Sirtuin 1 (SIRT1) is a NAD-dependent deacetylase that is critically involved in diverse cellular processes including metabolic disease, cancer, and possibly aging. Despite extensive studies on SIRT1 function, how SIRT1 levels are regulated remains relatively unknown. Here, we report that the nuclear bile acid receptor farnesoid X receptor (FXR) inhibits microRNA-34a (miR-34a) in the liver, which results in a positive regulation of SIRT1 levels. Activation of FXR by the synthetic agonist GW4064 decreases hepatic miR-34a levels in normal mice, and consistently, hepatic miR-34a levels are elevated in FXR-null mice.
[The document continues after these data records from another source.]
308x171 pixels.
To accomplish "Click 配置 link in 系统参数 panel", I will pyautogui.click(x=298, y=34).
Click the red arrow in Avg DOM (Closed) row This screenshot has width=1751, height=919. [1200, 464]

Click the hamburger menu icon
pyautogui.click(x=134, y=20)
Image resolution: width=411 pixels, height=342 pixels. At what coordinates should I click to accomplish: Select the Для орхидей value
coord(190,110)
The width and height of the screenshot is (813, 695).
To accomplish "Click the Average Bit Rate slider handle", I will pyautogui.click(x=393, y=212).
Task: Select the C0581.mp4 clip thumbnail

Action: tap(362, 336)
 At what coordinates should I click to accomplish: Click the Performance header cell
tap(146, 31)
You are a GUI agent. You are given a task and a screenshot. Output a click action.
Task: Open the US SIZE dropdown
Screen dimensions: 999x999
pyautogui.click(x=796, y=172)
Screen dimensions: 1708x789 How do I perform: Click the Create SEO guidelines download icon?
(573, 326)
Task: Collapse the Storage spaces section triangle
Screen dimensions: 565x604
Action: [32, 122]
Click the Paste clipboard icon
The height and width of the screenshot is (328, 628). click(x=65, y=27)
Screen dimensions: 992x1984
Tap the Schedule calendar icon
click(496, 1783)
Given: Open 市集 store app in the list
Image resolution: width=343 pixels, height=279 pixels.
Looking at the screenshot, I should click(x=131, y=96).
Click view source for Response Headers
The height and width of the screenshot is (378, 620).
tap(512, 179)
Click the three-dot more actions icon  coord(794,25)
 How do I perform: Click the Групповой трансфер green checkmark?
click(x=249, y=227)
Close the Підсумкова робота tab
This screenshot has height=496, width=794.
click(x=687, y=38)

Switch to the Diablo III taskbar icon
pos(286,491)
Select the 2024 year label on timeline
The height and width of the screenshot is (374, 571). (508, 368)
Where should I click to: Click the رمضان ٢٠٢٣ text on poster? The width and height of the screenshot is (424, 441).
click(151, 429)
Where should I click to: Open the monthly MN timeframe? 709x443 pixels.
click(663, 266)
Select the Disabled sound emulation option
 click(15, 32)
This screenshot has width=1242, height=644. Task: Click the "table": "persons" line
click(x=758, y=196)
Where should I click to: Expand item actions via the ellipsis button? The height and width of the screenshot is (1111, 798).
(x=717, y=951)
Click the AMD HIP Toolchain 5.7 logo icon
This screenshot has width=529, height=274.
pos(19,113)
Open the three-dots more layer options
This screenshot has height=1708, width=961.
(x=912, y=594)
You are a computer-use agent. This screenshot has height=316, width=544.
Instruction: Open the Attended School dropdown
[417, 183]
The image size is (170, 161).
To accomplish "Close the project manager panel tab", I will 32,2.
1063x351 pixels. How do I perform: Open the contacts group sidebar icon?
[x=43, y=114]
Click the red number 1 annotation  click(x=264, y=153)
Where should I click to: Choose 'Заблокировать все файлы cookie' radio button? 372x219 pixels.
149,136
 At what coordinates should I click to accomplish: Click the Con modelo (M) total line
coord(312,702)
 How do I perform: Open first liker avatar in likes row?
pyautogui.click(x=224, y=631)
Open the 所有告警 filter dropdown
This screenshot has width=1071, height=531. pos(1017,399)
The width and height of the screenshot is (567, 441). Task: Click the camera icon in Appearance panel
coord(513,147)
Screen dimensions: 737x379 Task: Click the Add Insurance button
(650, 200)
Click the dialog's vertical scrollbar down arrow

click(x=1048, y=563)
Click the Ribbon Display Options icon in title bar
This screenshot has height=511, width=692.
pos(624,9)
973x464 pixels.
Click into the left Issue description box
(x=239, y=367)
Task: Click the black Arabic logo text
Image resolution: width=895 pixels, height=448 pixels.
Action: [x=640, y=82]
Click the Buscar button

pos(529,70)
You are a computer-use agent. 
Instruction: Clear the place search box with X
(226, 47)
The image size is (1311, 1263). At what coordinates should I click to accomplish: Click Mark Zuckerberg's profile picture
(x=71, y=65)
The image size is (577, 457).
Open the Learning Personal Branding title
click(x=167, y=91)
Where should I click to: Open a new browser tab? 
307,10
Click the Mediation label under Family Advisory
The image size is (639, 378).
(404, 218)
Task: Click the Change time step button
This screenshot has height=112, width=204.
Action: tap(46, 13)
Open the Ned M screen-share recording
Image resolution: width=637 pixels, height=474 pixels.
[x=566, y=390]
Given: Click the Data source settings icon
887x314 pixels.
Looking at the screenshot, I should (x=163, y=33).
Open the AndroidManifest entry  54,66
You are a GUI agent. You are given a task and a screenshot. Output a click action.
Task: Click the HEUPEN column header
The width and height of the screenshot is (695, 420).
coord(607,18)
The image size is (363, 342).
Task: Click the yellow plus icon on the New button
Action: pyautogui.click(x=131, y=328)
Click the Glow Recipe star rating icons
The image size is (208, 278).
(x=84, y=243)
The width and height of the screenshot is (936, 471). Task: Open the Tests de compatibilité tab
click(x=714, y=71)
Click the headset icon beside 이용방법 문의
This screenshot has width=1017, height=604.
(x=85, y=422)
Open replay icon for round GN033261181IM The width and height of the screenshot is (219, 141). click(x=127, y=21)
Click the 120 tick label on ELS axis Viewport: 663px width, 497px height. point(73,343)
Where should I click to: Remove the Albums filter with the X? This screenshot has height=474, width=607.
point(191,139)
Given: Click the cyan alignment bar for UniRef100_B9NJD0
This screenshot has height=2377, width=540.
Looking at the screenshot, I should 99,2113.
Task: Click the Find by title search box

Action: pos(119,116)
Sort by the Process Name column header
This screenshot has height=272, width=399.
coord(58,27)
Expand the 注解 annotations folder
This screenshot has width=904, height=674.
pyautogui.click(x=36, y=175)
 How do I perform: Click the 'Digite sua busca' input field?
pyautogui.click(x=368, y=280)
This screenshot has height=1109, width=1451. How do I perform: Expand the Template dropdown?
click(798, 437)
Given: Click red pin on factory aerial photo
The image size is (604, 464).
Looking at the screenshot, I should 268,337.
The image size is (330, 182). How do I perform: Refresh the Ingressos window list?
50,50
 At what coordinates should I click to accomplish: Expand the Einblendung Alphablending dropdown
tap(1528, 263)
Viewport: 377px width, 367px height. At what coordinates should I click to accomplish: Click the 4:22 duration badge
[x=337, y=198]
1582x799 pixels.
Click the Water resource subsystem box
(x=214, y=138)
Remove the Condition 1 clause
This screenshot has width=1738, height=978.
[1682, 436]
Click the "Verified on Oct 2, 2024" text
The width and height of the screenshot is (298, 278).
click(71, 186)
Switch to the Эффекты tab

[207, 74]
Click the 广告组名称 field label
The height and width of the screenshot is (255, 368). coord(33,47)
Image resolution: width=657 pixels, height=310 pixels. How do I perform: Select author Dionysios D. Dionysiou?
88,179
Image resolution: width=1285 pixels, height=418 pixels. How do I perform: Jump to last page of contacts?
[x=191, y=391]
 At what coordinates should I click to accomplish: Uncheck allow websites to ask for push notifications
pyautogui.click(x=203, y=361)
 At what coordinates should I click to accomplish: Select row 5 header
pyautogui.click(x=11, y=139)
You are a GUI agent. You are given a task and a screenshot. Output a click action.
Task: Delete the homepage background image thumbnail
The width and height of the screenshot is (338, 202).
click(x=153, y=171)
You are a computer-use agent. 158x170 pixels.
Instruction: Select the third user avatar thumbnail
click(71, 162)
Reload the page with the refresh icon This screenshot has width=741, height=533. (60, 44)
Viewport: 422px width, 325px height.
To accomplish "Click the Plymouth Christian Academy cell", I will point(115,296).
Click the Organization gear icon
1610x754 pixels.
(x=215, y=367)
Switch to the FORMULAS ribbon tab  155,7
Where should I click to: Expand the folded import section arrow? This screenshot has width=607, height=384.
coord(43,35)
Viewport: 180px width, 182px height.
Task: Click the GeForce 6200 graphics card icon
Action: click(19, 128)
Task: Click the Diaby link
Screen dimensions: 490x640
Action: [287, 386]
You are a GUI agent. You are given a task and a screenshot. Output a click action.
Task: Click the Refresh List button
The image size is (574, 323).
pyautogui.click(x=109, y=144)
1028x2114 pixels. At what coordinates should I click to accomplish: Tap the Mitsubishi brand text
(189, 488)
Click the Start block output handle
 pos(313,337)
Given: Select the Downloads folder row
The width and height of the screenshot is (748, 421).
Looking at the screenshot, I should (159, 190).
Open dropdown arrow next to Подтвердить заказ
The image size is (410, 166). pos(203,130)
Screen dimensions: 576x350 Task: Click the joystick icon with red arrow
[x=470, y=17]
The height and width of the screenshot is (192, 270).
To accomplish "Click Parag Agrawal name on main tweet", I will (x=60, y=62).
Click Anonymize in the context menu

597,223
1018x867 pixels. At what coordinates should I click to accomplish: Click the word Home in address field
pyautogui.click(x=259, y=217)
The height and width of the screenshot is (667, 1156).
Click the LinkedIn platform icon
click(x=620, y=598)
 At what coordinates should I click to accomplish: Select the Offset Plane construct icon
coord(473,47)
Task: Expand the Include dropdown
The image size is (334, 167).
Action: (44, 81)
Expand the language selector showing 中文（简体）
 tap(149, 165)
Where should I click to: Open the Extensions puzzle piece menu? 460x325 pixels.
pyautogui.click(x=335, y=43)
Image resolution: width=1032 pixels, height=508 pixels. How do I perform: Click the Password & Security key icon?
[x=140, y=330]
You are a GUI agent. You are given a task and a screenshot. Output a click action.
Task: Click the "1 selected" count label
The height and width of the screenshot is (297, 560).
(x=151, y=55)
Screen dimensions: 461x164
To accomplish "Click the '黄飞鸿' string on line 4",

FXR induces expression of small heterodimer partner (SHP), an orphan nuclear receptor and transcriptional corepressor, which in turn results in repression of p53, a key activator of the miR-34a gene, by inhibiting p53 occupancy at the promoter. MiR-34a decreased SIRT1 levels by binding to the 3'-untranslated region of SIRT1 mRNA, and adenovirus-mediated overexpression of miR-34a substantially decreased SIRT1 protein levels in mouse liver. Remarkably, miR-34a levels were elevated, and SIRT1 protein levels were reduced in diet-induced obese mice, and FXR activation in these mice reversed the miR-34a and SIRT1 levels, indicating an intriguing link among FXR activation, decreased miR-34a, and subsequently, increased SIRT1 levels. Our study demonstrates an unexpected role of the FXR/SHP pathway in controlling SIRT1 levels via miR-34a inhibition and that elevated miR-34a levels in obese mice contribute to decreased SIRT1 levels. Manipulation of this regulatory network may be useful for treating diseases of aging, such as metabolic disease and cancer.